Re: [RFC] extents support for EXT3

From: Alex Tomas
Date: Sat Aug 30 2003 - 04:05:55 EST



yes, you're correct. extents make sense for large files generally speaking.
having extents, it's simpler to implement delayed allocation, imho. delayed
allocation makes sense for all files. especially for temporary files (say,
.S files during make bzImage). this technique allows to avoid block allocation
at all for such files and make file's placement more contigoues.

I agree about system fs (/, /boot, /usr, /var), because most of files are
quite small and change rarely.

>>>>> Ed Sweetman (ES) writes:

ES> Well, it appears that you need about 10+ blocks per extent to see any
ES> noticable performance gain.

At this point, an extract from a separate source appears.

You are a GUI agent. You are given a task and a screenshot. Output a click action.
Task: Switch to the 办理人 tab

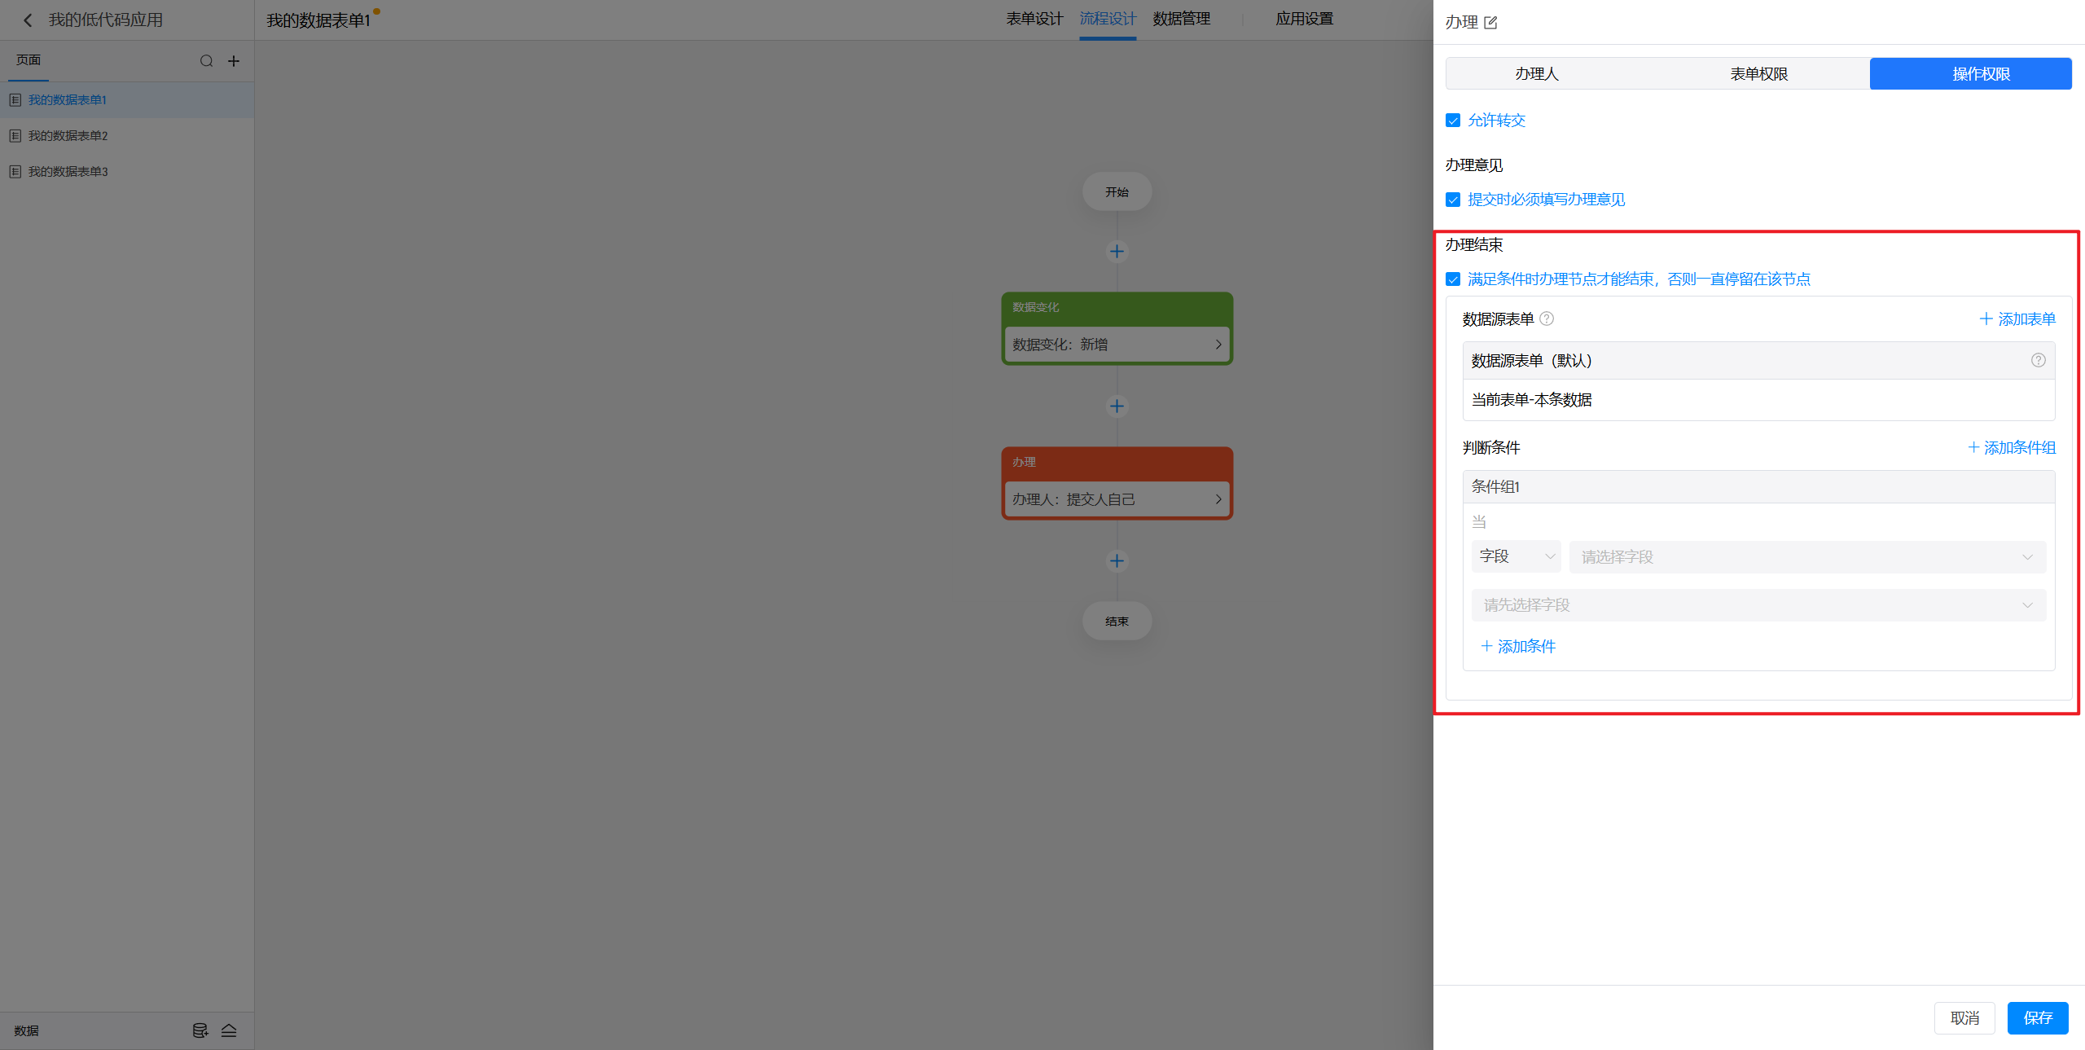[1536, 74]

The problem is most files are not large
ES> enough to achieve this. Most range from a few kB to a couple mB. High
ES> activity directories like /tmp and /usr deal mostly with numerous
ES> small files. Now the reason i bring this up is that extents basically
ES> make your fs incompatible with any kernel not compiled with the patch,
ES> which means if something bad happened and you needed to use a bootable
ES> cdrom with some safety kernel, it wouldn't be that useful. for such
ES> small improvements, it doesn't seem worth the risk to make / or
ES> directories like /tmp,/var,/usr,/boot,/lib etc, with extents. The
ES> files just dont get large enough to make performance gains worth more
ES> than backward compatibility.

ES> Now for media, like music and movies and such, this makes a lot of
ES> sense. Files get large enough so that the block to extent use is very
ES> high and the files aren't necessary to use the system. extents are 5
ES> seconds faster when md5summing a 622MB file than the same file written
ES> without extents enabled.


ES> I would not recommend using the patch for system directories only
ES> because it leaves you with no way to rescue the system and does very
ES> little in the way of performance for those directories. Ext3 is
ES> backwards compatible with ext2, this patch seemingly breaks
ES> that. Because of that it doesn't seem to be ext3 anymore, rather a one
ES> way compatibility with ext3 with a purely large media bias.